Operation Manual

38 VHF 7000, 7100US, 7100EU Gebruikshandleiding
NAVMAN
Appendix B - Foutopsporing
1. De zendontvanger wil niet opstarten.
Een zekering kan doorgebrand zijn OF de voltage bereikt de zendontvanger niet.
a) Controleer de voedingskabel op sneeën, breuken of geplette stukken.
b) Nadat u de bedrading gecontroleert heeft, vervangt u de zekering van 7Amp. (er zijn 2
reservezekeringen bijgeleverd).
c) Controleer het voltage van de batterij. Deze moet hoger zijn dan 10,5V.
2. De zendontvanger doet de zekering doorbranden zodra hij wordt aangezet.
De electriciteitsdraden kunnen omgewisseld zijn.

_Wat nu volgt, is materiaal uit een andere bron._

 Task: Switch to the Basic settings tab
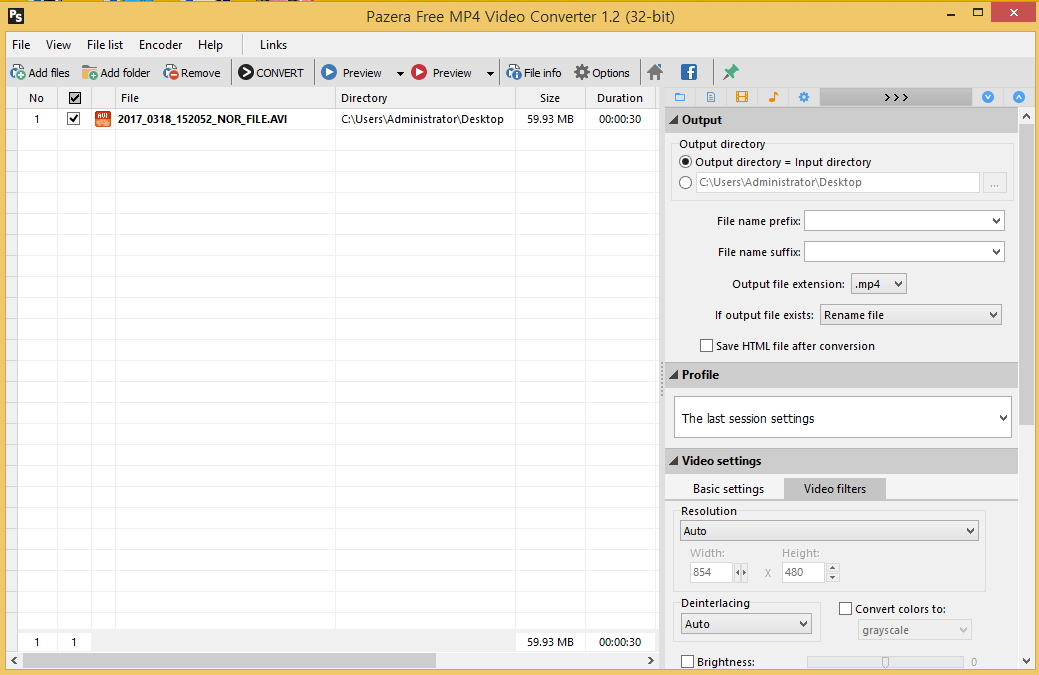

a) Controleer of de rode draad is aangesloten op de positieve batterij terminal en de zwarte
draad op de negatieve batterij terminal.
3. De luidspreker maakt klappende of zeurende geluiden als de motor aanstaat.
Electrisch geluid kan voor interferentie zorgen bij de zendontvanger.
a) Verleg de voedingskabels, verder bij de motor vandaan.
b) Zet een geluidsonderdrukker op de voedingskabel.
c) Gebruik resistente bougiekabels en/of gebruik een lter tegen het geluid.
4. Er komt geen geluid uit de externe luidspreker.
a) Controleer of de externe luidspreker fysiek is aangesloten.
b) Controleer de soldering van de kabel van de externe luidspreker.
5. Transmissies zijn altijd op lage capaciteit, zelfs als u hoge (HI) capaciteit heeft
geselecteerd.
De antenne kan gebrekkig zijn.
a) Test de zendontvanger met een andere antenne.
b) Laat de antenne nakijken.
6. Het batterij-symbool wordt weergegeven.
De voeding is te laag of te hoog.
a) Controleer het voltage van de batterij. Deze dient tenminste 10,5V ± 0,5V DC te zijn.
b) Controleer de ompoler op het schip.
7. Er wordt geen positie-informatie weergegeven.
De GPS kabel kan gebrekkig zijn of de GPS-instelling kan onjuist zijn.
a) Controleer of de GPS-kabel fysiek is aangesloten.
b) Controleer de polariteit van de GPS-kabel.
c) Controleer de baud rate instelling van de GPS, indien van toepassing. De baud rate instelling
dient 4800 te zijn en pariteit moet op NONE staan.